Si vous n’avez pas la patience d’attendre les trente, quarante, cinquante minutes voulues pour l’expérience de la table, prenez un chapeau de feutre, posez-le sur un guéridon et formez sur les ailes une chaîne de six ou huit mains ; en quelques instants, le feutre s’agite, et vous avez beau le presser au point d’en faire un gibus, il vous force à le suivre dans sa course.

Si vous êtes dans votre chambre, placez la cuvette de votre pot à l’eau sur votre table, formez une chaîne sur les bords du vase, et vous le voyez tourner comme le jour où il est sorti des mains du potier.

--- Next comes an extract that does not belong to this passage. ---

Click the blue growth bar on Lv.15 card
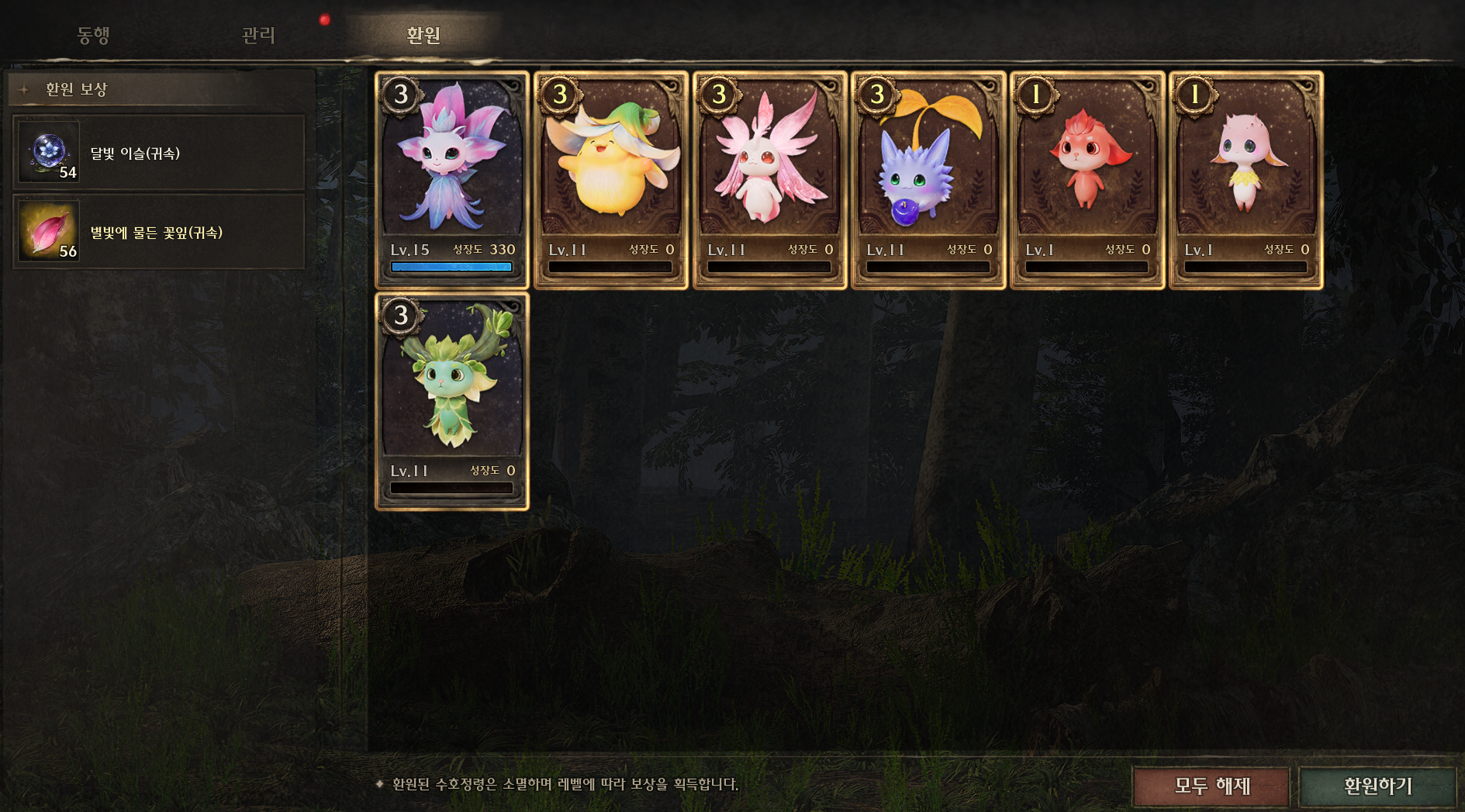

Maintenant, avec le respect qui leur est dû, nous dirons aux personnes âgées de ne pas se mettre à la chaîne, car il paraît que les années ont affaibli en elles la faculté magnétique. Si le phénomène tarde à se produire, que les jeunes gens, à leur tour, cèdent a place aux femmes : chez elles la puissance du fluide est irrésistible » (L’Echo de la Dourbie, 14 mai 1853).

La table tournante. (DR)

 

Ces tables tournantes ont le don de faire tourner la tête de beaucoup de Millavois qui dépensent sans compter pour s’équiper notamment par l’achat des petites tables à 3 pieds, type guéridon. C’est surtout la tentation des expériences paranormales qui attire les habitants, associée à l’attrait de la nouveauté. Les expériences sont tentées avec plus ou moins de succès. Voici le résultat de quelques-unes d’entre elles qualifiées d’authentiques faites à Millau durant les premiers jours de mai 1853 : « Un chapeau, magnétisé par quatre personnes d’un âge mûr, ne s’est ébranlé qu’au bout d’un quart d’heure ; le même feutre, soumis à l’influence de deux jeunes gens et de deux femmes, a pris son élan dans quatre minutes ; quatre femmes l’ont fait tourner en deux ! Ainsi il est bien constaté que le beau sexe possède au plus haut degré l’aimantation animale. -Encore s’il ne faisait tourner que les chapeaux ! » (Victorin Carrère, l’Echo de la Dourbie, 14 mai 1853).

La mode des tables tournantes atteindra son apogée durant l’hiver 1853, mais elle se ternira assez rapidement, car d’une part condamnée par l’église, elle s’essoufflera totalement  lorsqu’elle traversera les guerres, les familles connaissant le deuil n’ayant plus le cœur à faire tourner les tables dans le but de se divertir ou de communiquer avec les esprits.